And it hasn't been all bad. In the intervening chapters Abraham has military success. He has had financial success. He has had what you might call career success.
BUT it hasn't been all good either. He visits Egypt, end up lying to save his skin, gets caught out, and looks VERY stupid. He comes home - and rows with his nephew Lot - and they end up having to go their own ways because they can't live together. And worst of all - he has no child.
Abraham is not young (shake head). And everything he has worked for, everything he has struggled for - what will happen to it? You can't take it with you....
Perhaps you started with great hopes - whether it's in the ministry you do in church - or in the voluntary work you do in the local community - or in your family life - or in the work you are paid to do - You started with great hopes.
And a few years down the line, a voice in your head says "maybe now I should start to be a bit more realistic". It is not that necessarily everything has gone dreadfully wrong - though it may have done. But it hasn't lived up to it's expectations. so you start to think you need a plan B. You start to think you need to settle for second best.
As we start today's reading Abraham is thinking "I need to be realistic - I need a plan B". So he begins writing his will to leave everything to to Eliezar, one of his servants. He is cross with God for leading him up the garden path. But, now is the time to start being realistic. An old man like Abraham isn't going to have a child - so now is the time to think of plan B.
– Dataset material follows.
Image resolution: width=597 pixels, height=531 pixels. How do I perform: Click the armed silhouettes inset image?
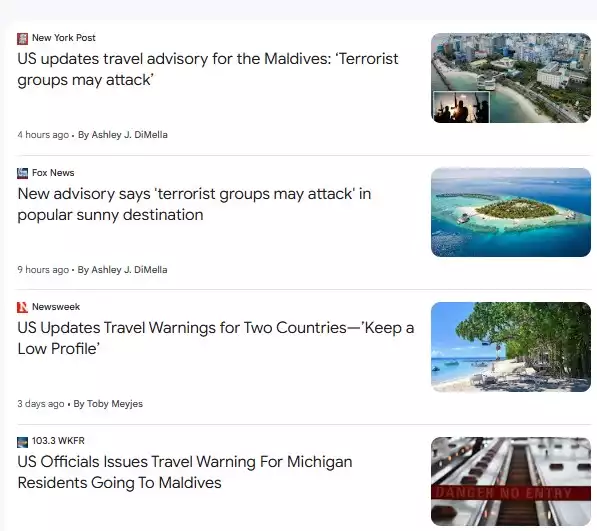[x=461, y=107]
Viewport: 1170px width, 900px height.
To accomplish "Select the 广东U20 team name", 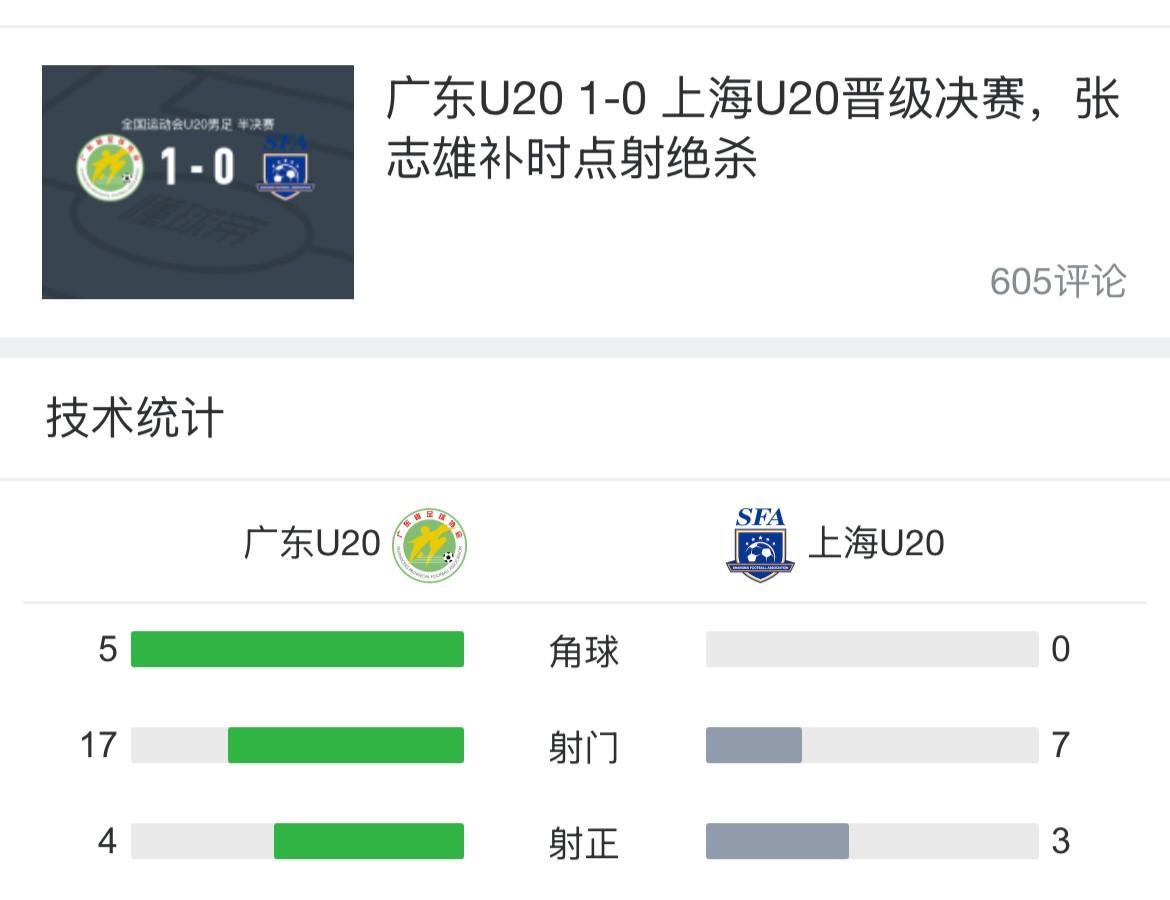I will 312,544.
Well God does not want us to settle for plan B.
I think it was G K Chesterton who said
"The reasonable man seeks to adjust his expectations to the way the world is. The unreasonable man seeks to adjust the world to the way he thinks it should be. All change comes as a result of unreasonable people"
It is so easy for us to think we have to limit our expectations. Not to hope to high. Not to dream dreams. To live as people would say "in the real world". But that was not God's plan for Abraham, and that is not God's plan for us.
Let me illustrate this
Back in the 1930's there was once a student called George Danzig. Being a typical student, he was late for his lecture. The maths professor had written two problems on the blackboard. Danzig thought they were the homework assignment. It was the most difficult homework assignment he’d ever encountered. Night after night he tried solving the two problems. It took him nearly a week to finally figure them out. He finally turned in his assignment and thought he’d get a bad grade because it took so long.
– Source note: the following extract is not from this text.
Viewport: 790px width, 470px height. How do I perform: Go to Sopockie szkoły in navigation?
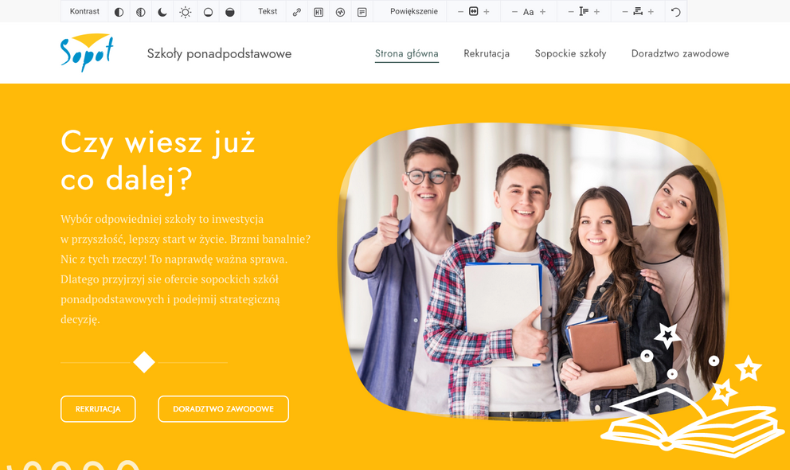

A few weeks later, George heard a pounding on his door early in the morning. He was surprised to see his mathematics professor standing there. His professor said, “George, you solved the problems.” George said, “Well yeh - that was our homework.” The professor said, “That wasn’t your homework. Those were two of the most famous insolvable problems in mathematics. The world’s leading mathematicians have been trying for years to solve the two problems you solved in a few days.”
George Danzig, who later became a professor at Stanford University, said, “If someone had told me that they were two famous unsolved problems, I probably wouldn’t have even tried to solve them.”
[sermon by Mark Batterson on this site]
If we think something's impossible, if we think being realistic means not even trying, then we won't try. As on basket ball player put it "you miss all the shots you don't take."
God has plans for each one of us - "plans to prosper". And if we dare to go with those plans, God will bless us, just as he was to bless Abraham with descendants who would first become a great nation, and then become the means by which God's Son would be born into the world.
Now it is important to understand that God promises to bless us in his plans, not in our plans.
It may be that God's plan for you is in the paid work that you do - in which case don't settle for second best in that career. Do your best. Apply for the promotions. Move jobs when you have to. Dare to be the best that God has made you. If God's plan is for you to be head teacher who can turn a troubled school around and make a difference in young children's lives, then first you've got to climb up the promotional scale to get to be a head teacher. If you never apply to be head of department, never apply to be a deputy head. If you set your expectations too low. Then you will never make the difference you are meant to make. Like Abraham with his servant Eliezar, you will have settled for second best.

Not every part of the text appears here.